Our current understanding of where and how diamonds crystallize is largely based on mineral inclusions trapped inside them. The diamonds we mine were brought up to Earth’s surface by kimberlites and related magmatic rocks, but they did not crystallize directly from this magma. Rather, the diamonds formed by independent processes and are usually millions or billions of years older than the kimberlitic magmas that inadvertently swept them up to the surface. Most diamonds (~98%) were formed at a depth of about 150–200 km within the continental lithosphere, essentially in old and thick parts of continents. Based on the relative abundance of mineral inclusions in a studied set of 2,844 diamonds, the three principal mantle host rocks here are peridotite (65%), eclogite (33%), and websterite (2%) (Stachel and Harris, 2008). Eclogitic diamonds constitute a significant portion of the gem diamond market, and their features embody the dynamic processes unique to Earth.
WHAT IS ECLOGITE?
Typically, eclogite refers to a colorful red and green metamorphic rock that is made up of two key minerals: grossular-almandine-pyrope garnet and omphacitic clinopyroxene (figure 2) (Winter, 2010).
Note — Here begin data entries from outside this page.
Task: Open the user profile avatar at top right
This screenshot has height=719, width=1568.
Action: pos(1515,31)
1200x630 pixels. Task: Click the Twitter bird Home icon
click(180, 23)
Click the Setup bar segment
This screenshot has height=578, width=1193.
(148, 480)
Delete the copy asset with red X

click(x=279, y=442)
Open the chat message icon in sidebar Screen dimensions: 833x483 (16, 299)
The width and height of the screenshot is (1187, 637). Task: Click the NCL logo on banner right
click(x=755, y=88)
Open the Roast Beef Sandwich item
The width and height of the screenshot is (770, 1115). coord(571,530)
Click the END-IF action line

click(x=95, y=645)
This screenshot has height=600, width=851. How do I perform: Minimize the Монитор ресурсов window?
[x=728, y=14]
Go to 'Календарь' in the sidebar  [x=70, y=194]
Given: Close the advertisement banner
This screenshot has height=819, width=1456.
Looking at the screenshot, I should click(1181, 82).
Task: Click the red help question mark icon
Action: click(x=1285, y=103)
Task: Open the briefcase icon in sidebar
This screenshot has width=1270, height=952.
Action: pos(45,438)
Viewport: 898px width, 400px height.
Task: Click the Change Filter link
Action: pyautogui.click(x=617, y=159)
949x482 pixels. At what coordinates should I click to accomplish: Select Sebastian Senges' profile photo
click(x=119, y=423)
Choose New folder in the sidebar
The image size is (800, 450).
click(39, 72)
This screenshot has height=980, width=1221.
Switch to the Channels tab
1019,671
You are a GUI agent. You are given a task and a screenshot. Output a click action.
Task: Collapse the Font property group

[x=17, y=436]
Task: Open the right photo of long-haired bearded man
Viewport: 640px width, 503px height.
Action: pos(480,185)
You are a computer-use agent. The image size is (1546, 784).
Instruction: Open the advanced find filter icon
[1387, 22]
Additional minerals sometimes present include rutile, coesite, kyanite, and iron-rich sulfides. All of these can be encountered as mineral inclusions in diamond. Eclogite can form in several ways, but the dominant process involves oceanic crust sinking down into the mantle (by subduction). The basalt and gabbro that make up oceanic crust undergo a transformation, known as metamorphism, as a result of changes in pressure and temperature that cause some minerals to break down and new ones to form.
Metamorphic rocks are sometimes classified into groups, called metamorphic facies, based on the pressure and temperature conditions at which they formed. One of these groups is known as eclogite facies. Any given metamorphic facies encompasses metamorphic rocks that form under the same range of pressure and temperature conditions, regardless of what the exact starting rock, or protolith, might have been. Figure 3 shows where the eclogite facies and other metamorphic facies fall within a pressure vs. temperature diagram. When basalt or gabbro from the oceanic crust get subducted, they metamorphose through zeolite and blueschist facies before transforming into eclogite at depths of about 50 km.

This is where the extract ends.